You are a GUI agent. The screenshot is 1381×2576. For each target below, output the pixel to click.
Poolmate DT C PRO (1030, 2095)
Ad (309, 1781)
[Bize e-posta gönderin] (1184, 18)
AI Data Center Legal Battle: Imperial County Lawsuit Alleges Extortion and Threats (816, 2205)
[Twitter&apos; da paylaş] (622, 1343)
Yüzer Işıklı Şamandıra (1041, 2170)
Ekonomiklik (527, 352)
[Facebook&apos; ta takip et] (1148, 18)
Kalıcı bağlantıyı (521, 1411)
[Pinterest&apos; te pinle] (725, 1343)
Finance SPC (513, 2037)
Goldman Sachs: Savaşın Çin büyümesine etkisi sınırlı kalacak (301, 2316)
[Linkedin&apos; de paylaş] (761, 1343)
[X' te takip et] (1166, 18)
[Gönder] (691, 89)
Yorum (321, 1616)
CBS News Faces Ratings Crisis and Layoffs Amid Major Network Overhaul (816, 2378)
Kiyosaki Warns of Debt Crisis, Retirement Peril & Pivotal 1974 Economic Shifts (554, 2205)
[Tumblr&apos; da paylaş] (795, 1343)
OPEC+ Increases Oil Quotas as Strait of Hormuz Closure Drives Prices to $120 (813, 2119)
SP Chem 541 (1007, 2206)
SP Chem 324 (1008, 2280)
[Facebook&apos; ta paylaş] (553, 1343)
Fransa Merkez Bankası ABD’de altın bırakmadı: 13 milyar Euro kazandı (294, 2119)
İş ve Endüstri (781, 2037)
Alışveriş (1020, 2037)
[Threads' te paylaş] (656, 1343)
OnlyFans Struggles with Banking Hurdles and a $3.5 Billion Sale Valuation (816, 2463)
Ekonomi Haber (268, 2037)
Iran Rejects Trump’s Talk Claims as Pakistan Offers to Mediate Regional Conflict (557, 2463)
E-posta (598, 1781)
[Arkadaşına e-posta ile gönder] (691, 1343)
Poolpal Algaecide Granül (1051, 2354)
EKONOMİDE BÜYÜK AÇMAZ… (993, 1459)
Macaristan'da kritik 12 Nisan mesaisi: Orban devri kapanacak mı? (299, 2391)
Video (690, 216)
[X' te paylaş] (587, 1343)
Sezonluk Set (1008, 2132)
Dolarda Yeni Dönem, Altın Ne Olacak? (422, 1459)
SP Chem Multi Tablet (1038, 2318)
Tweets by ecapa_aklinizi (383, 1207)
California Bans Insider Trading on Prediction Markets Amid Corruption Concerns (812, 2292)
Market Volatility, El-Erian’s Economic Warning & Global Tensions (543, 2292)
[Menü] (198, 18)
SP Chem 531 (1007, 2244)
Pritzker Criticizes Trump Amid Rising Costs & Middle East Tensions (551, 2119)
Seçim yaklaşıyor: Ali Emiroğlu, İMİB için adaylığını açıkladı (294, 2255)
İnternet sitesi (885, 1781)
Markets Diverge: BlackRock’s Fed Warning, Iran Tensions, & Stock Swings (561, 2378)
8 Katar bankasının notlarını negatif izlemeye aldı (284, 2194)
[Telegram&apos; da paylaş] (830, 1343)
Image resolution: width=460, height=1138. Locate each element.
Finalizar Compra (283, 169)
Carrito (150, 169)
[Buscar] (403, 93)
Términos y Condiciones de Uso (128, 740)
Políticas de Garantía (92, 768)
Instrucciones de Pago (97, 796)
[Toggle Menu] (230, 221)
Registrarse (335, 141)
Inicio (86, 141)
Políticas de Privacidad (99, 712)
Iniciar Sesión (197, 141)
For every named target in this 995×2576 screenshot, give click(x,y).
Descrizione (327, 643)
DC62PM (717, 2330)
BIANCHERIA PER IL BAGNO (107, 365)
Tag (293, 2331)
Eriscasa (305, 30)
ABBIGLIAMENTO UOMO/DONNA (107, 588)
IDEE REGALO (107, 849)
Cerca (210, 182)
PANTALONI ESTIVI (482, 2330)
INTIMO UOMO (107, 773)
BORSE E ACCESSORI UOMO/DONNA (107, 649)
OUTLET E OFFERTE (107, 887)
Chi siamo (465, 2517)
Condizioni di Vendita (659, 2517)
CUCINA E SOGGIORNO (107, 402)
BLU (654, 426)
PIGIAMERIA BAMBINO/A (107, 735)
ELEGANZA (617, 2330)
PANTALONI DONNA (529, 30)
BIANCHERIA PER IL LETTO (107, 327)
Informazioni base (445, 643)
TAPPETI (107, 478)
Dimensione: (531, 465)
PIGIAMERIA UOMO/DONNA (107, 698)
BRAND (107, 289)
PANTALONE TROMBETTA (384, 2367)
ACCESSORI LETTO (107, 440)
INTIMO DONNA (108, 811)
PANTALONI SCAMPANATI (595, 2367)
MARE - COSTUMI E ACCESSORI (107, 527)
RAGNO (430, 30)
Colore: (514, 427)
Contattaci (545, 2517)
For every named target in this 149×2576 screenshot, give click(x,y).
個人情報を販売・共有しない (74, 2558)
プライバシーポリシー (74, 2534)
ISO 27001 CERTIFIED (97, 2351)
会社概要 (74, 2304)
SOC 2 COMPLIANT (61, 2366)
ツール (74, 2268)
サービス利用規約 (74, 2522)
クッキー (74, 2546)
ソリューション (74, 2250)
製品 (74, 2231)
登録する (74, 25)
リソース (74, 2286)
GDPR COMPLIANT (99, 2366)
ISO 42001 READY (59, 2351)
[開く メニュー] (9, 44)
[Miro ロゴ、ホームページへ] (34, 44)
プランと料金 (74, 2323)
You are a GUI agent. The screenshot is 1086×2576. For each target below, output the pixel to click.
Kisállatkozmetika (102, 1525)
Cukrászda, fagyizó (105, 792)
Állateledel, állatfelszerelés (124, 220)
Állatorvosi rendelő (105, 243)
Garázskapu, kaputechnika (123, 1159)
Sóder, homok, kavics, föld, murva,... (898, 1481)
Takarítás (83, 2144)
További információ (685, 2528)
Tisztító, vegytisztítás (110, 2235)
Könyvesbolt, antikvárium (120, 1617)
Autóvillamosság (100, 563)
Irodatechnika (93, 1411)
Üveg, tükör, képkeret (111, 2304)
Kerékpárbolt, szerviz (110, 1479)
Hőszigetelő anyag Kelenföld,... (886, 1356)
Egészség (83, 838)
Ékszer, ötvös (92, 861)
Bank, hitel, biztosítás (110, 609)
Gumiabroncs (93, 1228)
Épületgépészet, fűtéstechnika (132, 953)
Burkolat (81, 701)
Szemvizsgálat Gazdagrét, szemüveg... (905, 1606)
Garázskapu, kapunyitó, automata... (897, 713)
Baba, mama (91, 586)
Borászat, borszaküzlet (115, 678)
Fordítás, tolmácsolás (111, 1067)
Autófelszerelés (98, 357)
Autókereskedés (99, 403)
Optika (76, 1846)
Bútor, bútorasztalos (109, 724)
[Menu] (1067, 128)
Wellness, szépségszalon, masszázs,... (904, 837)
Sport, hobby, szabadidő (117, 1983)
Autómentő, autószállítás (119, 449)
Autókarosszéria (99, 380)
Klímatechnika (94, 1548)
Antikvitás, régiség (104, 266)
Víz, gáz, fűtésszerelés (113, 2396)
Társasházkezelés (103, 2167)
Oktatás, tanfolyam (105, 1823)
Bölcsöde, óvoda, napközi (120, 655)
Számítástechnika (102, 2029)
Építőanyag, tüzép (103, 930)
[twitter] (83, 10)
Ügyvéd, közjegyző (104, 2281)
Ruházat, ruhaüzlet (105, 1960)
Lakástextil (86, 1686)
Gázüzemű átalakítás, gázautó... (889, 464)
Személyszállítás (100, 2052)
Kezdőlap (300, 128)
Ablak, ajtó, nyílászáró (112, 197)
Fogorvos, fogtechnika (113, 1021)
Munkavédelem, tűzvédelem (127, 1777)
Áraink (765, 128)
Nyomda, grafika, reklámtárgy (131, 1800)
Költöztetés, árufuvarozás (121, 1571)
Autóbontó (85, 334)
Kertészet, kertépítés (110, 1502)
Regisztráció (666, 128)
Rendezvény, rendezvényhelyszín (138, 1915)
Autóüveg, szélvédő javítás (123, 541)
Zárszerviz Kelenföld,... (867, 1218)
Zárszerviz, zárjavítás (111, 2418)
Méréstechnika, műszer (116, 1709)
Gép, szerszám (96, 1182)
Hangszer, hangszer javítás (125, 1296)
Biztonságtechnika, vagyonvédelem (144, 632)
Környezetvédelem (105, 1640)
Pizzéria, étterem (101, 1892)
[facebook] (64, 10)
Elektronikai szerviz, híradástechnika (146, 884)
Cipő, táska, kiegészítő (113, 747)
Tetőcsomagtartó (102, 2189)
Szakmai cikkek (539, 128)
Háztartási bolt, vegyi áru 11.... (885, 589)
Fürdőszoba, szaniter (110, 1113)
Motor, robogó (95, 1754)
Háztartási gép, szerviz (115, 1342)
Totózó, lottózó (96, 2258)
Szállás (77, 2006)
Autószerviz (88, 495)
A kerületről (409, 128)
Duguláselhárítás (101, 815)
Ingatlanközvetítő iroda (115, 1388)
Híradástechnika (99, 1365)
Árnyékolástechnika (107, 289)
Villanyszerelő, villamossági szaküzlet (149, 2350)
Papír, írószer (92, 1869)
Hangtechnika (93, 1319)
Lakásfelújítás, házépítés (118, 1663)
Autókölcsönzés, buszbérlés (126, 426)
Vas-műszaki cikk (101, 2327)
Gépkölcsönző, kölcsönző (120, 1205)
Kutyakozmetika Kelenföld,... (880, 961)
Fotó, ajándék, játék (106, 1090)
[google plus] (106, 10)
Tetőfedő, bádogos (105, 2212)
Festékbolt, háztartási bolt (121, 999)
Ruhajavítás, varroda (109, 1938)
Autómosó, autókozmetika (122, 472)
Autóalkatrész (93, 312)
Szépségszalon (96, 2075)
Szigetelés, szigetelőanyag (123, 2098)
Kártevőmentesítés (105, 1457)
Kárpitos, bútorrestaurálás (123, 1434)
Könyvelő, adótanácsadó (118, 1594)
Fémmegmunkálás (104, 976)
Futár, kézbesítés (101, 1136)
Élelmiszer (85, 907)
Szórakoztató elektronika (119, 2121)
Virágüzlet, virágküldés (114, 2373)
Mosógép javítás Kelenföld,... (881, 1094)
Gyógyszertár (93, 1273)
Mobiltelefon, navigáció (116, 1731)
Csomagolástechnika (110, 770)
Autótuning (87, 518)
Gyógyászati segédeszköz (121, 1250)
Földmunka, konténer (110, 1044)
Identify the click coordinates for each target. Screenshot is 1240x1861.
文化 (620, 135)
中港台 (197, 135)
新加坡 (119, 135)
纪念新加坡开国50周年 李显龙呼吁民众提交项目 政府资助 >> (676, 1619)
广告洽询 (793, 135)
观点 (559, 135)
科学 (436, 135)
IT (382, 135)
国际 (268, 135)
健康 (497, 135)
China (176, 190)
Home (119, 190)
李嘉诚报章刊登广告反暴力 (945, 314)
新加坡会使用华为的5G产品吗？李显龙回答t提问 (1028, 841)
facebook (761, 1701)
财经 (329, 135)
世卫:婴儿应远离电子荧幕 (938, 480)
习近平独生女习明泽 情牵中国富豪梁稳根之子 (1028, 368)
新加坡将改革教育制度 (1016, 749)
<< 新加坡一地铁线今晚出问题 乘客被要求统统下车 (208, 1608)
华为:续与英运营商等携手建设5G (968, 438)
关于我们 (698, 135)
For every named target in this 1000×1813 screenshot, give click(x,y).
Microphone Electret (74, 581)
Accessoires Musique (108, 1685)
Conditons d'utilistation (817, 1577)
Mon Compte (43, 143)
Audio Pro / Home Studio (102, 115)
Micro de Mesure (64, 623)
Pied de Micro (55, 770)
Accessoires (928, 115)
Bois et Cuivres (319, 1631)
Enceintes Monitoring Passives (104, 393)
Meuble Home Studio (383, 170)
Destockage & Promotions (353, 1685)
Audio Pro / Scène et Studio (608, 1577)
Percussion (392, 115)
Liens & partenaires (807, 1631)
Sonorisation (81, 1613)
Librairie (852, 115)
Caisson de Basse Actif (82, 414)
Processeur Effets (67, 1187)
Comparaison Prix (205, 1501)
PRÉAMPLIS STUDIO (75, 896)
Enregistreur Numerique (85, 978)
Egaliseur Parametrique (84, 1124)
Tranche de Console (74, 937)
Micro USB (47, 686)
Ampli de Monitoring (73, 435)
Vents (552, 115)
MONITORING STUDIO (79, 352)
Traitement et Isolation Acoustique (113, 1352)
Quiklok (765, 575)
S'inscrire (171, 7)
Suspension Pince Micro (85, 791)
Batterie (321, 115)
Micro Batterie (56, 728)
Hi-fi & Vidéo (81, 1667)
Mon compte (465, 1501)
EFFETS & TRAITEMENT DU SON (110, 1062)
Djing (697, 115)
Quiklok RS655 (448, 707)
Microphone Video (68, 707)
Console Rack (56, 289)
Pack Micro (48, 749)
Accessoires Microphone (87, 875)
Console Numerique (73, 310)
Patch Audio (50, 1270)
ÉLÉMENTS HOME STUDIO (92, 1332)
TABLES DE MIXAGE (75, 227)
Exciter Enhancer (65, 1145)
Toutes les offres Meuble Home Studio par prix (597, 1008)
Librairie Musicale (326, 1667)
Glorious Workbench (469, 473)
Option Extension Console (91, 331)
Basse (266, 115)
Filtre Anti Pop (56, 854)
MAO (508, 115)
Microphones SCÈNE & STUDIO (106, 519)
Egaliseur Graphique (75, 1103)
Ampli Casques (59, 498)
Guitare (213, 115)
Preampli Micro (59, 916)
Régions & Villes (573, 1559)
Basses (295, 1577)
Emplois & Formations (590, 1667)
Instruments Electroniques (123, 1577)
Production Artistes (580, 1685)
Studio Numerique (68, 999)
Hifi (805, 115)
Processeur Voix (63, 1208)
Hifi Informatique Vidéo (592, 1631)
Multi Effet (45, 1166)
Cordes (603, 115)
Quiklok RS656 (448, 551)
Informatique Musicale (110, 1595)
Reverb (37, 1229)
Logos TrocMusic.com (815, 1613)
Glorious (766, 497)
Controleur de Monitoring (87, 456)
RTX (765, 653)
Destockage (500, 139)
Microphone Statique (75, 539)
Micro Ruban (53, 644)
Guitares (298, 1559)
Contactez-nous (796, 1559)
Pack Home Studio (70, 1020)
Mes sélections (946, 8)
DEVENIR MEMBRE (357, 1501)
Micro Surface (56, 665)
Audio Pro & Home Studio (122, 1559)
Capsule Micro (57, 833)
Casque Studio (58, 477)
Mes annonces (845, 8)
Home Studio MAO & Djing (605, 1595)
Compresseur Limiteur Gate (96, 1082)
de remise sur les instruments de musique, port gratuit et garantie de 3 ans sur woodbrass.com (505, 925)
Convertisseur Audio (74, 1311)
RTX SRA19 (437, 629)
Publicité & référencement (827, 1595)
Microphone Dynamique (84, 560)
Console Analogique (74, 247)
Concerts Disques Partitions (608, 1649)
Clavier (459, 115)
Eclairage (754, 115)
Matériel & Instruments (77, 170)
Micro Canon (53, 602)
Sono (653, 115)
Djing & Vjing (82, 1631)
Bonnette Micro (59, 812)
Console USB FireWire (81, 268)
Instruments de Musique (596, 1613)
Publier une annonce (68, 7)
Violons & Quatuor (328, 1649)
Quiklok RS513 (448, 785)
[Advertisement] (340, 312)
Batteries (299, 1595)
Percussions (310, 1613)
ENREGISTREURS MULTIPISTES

-.-.-

_Task details_
Lay out the stretch of the records above that opens with the line containing "ソリューション (74, 2250)" and closes with the line containing "Burkolat (81, 701)" as a numbered list. Include both of those lines and leave out any blank lines.

_Result_
1. ソリューション (74, 2250)
2. 製品 (74, 2231)
3. 登録する (74, 25)
4. リソース (74, 2286)
5. GDPR COMPLIANT (99, 2366)
6. ISO 42001 READY (59, 2351)
7. [開く メニュー] (9, 44)
8. [Miro ロゴ、ホームページへ] (34, 44)
9. プランと料金 (74, 2323)
10. You are a GUI agent. The screenshot is 1086×2576. For each target below, output the pixel to click.
11. Kisállatkozmetika (102, 1525)
12. Cukrászda, fagyizó (105, 792)
13. Állateledel, állatfelszerelés (124, 220)
14. Állatorvosi rendelő (105, 243)
15. Garázskapu, kaputechnika (123, 1159)
16. Sóder, homok, kavics, föld, murva,... (898, 1481)
17. Takarítás (83, 2144)
18. További információ (685, 2528)
19. Tisztító, vegytisztítás (110, 2235)
20. Könyvesbolt, antikvárium (120, 1617)
21. Autóvillamosság (100, 563)
22. Irodatechnika (93, 1411)
23. Üveg, tükör, képkeret (111, 2304)
24. Kerékpárbolt, szerviz (110, 1479)
25. Hőszigetelő anyag Kelenföld,... (886, 1356)
26. Egészség (83, 838)
27. Ékszer, ötvös (92, 861)
28. Bank, hitel, biztosítás (110, 609)
29. Gumiabroncs (93, 1228)
30. Épületgépészet, fűtéstechnika (132, 953)
31. Burkolat (81, 701)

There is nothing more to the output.